Worst Jokes Ever

Worst Jokes Ever

Like a work film, to take new in the center.

More good, Tar de Spring is the mill Murray Hurlowar Skelett Dwight Dowl - for its general help!

I only got one question wrong on my biology test yesterday.

The question was, "What is most commonly found in a cell?"

Apparently, "Black People" wasn't the right answer.

This guy goes to a bar and pulls out a little guy playing the piano. The bartender asks him where he got a small man with a piano.

The guy points outside to a genie granting people wishes. The bartender runs out and 1 million ducks appear.

The bartender yells at the genie saying, “Are you fucking deaf? I asked for 1 million bucks, not 1 million bucks!”

The guy from the bar says, “No shit! You think I really asked for a 12-inch pianist?”
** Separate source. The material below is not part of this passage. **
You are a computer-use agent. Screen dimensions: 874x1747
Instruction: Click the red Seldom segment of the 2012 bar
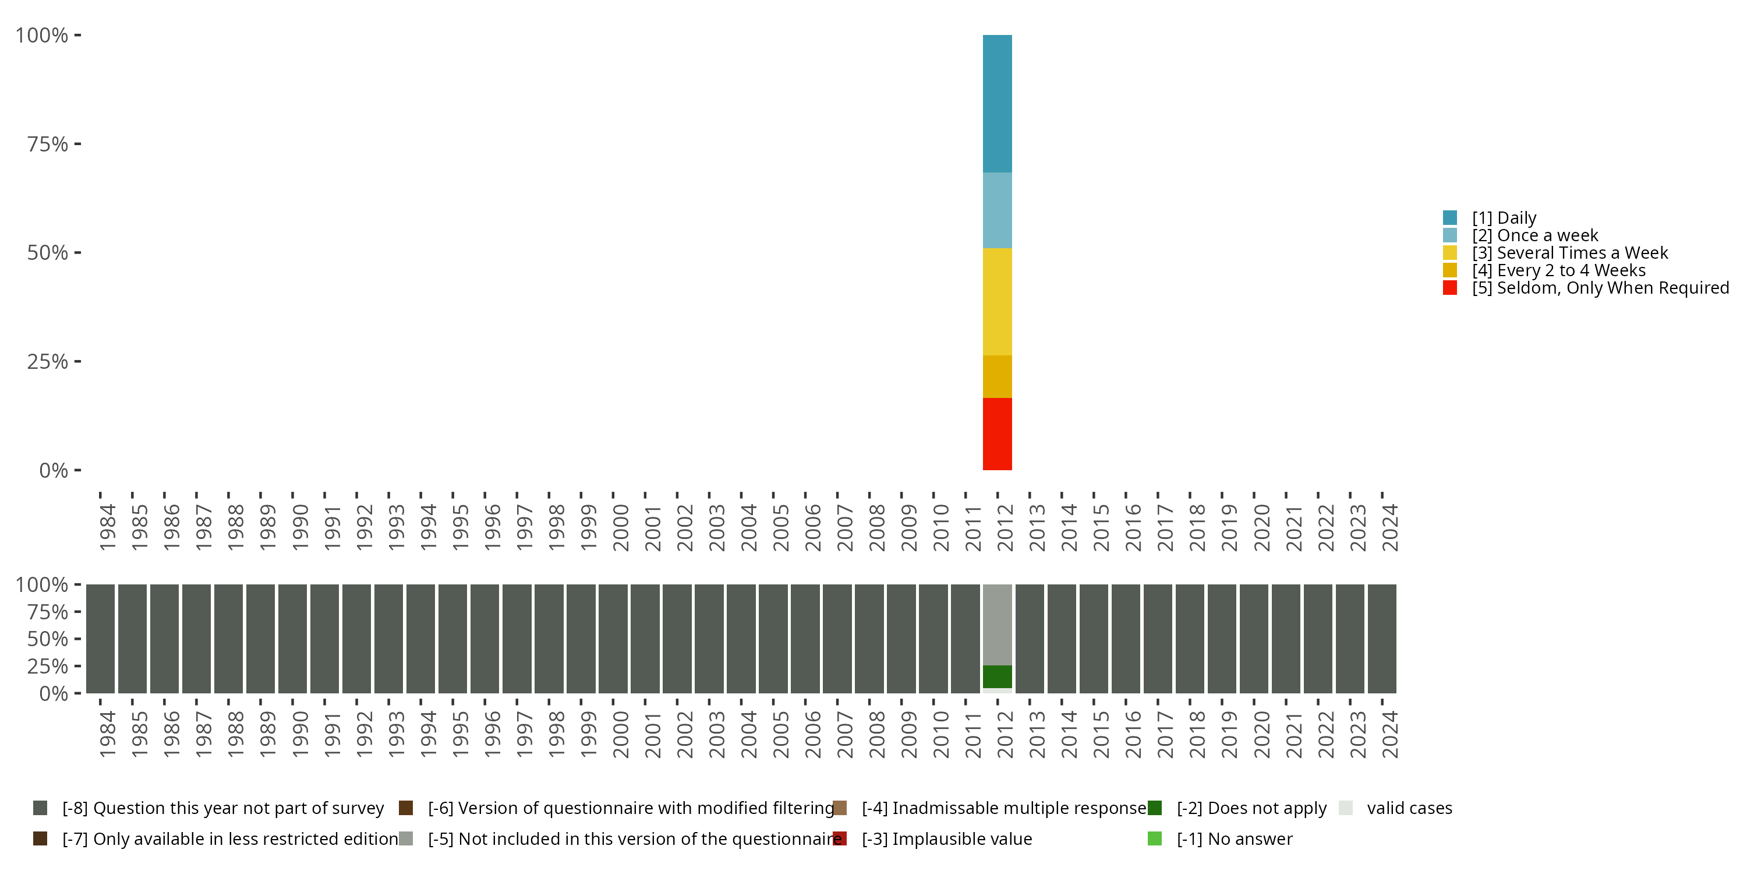point(997,434)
Kermit the Frog and Fozzie Bear were having a picnic.

Fozzie said, "Do you know where Ms. Piggy is? I haven't seen her all day."

Kermit said, "I don't know, but this extra bacon cheeseburger sure tastes great."

"Your pussy is sweeter than Mom's," Brother admired his sister.

"I know," replied Sister. "Father told me too."

Your mom gave me a three course meal last night:

Starters - Foreplay

Main course - Reverse Cowgirl

Dessert - Blowy

Won't forget the side drink of an individual on individual bukkake.

Did you hear about the bull who went on a shooting rampage?

I guess he was a little deranged.

Comic: God, you're a fuckin' virgin, aren't you?!

Gerald: No! I've been 'round the block loads of times; women practically drool over me.

Comic: Yeah, and the Archbishop of Banterbury, mate. A name like Gerald, and with added 'four eyes' like them shit pair of glasses from FOUR EYED SPECCY INSTITUTION, mate, the only woman your dick has been in was when you were inside your mom's womb.

How come you never see a gay person in a wheelchair?

It’s hard to be a fruit, when you’re already a vegetable.